## Description of the task
Extract from the entries below, exactly as given, only the lines from the line containing "1218x980 pixels." to the line containing "Toggle the 源码 source code view", both lines included.

## Supplied records
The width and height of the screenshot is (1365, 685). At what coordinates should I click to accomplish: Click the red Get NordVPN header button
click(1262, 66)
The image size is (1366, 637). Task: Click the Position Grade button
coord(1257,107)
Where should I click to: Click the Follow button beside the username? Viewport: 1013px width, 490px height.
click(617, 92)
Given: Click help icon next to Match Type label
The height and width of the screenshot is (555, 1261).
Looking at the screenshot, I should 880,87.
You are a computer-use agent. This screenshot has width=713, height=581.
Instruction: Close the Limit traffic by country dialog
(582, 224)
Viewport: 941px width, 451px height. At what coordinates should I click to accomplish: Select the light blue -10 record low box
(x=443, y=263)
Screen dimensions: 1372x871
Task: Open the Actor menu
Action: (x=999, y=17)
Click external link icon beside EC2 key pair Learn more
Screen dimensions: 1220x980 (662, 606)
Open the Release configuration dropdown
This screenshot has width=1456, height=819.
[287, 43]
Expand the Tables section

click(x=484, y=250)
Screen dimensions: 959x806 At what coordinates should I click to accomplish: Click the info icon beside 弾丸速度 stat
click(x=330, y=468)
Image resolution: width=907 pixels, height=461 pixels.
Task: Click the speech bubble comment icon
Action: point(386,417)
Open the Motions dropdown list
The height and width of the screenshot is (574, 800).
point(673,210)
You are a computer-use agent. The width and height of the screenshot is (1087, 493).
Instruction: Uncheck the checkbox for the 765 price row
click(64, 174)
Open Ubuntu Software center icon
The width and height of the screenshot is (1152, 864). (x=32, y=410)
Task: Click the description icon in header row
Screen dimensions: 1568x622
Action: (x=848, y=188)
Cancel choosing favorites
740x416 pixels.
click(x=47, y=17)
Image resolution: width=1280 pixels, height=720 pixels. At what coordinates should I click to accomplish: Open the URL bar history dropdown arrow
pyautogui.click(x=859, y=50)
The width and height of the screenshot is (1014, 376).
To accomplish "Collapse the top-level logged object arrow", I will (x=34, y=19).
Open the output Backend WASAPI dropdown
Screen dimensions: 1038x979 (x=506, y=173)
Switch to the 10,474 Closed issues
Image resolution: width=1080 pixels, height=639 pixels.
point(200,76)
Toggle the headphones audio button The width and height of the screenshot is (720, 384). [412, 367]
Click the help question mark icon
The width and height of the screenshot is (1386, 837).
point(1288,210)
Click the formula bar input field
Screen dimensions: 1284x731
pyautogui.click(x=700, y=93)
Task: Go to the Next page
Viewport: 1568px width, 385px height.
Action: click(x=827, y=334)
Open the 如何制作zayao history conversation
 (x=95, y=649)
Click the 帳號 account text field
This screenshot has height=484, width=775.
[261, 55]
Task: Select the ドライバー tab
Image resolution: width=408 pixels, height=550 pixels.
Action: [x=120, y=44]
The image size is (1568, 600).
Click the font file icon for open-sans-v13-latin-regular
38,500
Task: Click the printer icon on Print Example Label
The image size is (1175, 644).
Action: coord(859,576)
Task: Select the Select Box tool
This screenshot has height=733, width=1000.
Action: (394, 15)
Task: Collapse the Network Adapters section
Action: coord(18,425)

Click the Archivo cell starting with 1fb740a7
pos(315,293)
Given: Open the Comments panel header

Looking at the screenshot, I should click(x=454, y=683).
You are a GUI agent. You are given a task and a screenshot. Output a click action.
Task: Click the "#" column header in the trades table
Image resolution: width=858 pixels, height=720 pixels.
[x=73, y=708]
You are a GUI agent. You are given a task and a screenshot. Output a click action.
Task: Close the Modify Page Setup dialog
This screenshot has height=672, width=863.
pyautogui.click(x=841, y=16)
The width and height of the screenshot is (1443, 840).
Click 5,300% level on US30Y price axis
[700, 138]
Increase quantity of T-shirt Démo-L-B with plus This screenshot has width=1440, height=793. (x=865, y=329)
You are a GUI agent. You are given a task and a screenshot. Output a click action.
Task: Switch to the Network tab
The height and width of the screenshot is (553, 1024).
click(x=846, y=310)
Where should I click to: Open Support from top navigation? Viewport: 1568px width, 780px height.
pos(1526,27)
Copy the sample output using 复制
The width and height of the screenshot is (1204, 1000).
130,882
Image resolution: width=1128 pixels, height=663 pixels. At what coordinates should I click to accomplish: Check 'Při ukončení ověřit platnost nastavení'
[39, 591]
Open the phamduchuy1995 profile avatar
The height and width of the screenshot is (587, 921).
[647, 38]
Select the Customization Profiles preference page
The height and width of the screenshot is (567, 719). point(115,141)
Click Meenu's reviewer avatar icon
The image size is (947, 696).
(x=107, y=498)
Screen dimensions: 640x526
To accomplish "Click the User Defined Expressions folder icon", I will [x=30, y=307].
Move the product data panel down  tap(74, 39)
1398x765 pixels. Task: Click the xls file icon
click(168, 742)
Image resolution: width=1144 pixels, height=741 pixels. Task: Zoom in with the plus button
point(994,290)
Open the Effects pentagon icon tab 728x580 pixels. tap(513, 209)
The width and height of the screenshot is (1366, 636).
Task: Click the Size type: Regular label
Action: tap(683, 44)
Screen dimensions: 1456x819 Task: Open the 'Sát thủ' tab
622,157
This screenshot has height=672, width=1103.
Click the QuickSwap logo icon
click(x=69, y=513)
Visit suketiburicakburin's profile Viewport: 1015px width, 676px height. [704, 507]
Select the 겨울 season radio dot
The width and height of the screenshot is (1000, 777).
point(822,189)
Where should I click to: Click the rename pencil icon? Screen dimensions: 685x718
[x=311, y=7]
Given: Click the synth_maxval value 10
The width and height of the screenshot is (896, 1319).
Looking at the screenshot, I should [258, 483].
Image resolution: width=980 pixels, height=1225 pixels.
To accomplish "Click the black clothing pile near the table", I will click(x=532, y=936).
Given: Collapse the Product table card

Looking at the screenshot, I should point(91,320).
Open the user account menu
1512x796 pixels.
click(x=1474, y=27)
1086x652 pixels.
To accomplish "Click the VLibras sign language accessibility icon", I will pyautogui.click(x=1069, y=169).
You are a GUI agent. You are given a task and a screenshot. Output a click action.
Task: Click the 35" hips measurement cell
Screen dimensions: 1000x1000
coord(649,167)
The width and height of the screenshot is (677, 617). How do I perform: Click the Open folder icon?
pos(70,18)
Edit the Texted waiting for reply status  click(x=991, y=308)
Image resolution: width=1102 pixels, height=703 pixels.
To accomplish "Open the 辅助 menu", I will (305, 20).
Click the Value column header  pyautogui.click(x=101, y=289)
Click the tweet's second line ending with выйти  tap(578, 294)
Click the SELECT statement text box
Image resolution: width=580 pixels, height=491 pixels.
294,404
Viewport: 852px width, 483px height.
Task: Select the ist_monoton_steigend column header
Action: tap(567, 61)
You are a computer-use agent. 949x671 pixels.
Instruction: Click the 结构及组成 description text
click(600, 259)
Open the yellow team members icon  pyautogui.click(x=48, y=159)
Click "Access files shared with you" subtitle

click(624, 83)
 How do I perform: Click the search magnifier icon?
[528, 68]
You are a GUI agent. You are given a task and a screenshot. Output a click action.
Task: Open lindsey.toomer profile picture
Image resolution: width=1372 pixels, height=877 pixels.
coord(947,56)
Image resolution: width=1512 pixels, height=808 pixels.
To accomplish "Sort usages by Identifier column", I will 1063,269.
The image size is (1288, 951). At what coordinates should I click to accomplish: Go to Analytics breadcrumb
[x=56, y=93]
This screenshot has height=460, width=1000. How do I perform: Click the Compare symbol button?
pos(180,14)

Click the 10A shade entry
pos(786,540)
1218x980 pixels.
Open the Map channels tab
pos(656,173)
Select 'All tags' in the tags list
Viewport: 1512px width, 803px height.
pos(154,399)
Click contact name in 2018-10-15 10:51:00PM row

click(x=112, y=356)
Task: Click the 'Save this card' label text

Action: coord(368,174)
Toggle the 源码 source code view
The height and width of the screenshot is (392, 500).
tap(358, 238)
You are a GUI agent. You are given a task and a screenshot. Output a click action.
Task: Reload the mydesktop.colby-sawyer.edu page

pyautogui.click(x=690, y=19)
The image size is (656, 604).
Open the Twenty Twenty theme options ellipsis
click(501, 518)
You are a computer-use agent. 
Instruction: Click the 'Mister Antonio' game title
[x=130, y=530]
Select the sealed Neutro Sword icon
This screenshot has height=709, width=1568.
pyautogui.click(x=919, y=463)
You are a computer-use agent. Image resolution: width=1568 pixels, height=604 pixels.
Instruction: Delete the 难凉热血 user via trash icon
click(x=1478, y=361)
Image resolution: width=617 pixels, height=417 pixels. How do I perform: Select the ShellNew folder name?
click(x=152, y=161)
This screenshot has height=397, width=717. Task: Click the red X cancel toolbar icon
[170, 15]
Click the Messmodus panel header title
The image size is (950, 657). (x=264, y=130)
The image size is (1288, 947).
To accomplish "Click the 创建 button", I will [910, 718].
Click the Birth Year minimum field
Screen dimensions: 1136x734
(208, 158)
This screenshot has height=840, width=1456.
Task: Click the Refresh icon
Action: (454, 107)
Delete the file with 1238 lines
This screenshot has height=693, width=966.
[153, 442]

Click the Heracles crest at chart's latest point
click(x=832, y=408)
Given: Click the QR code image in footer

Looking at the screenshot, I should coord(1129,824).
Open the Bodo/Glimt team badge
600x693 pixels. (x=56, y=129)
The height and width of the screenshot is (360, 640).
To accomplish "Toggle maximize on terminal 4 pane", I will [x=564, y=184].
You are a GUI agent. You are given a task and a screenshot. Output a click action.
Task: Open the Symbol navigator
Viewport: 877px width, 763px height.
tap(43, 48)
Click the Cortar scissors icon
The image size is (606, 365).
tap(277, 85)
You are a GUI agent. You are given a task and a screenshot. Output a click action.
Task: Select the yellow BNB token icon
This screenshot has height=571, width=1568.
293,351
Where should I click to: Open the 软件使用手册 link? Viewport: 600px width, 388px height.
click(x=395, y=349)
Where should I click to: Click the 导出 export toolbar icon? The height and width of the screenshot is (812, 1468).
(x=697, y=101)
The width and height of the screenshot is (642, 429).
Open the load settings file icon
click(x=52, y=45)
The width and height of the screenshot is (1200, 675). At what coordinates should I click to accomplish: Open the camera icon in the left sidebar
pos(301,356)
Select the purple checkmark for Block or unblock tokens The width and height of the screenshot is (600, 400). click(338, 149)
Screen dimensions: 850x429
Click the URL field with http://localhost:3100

## Task output
1218x980 pixels.
Open the Map channels tab
pos(656,173)
Select 'All tags' in the tags list
Viewport: 1512px width, 803px height.
pos(154,399)
Click contact name in 2018-10-15 10:51:00PM row

click(x=112, y=356)
Task: Click the 'Save this card' label text

Action: coord(368,174)
Toggle the 源码 source code view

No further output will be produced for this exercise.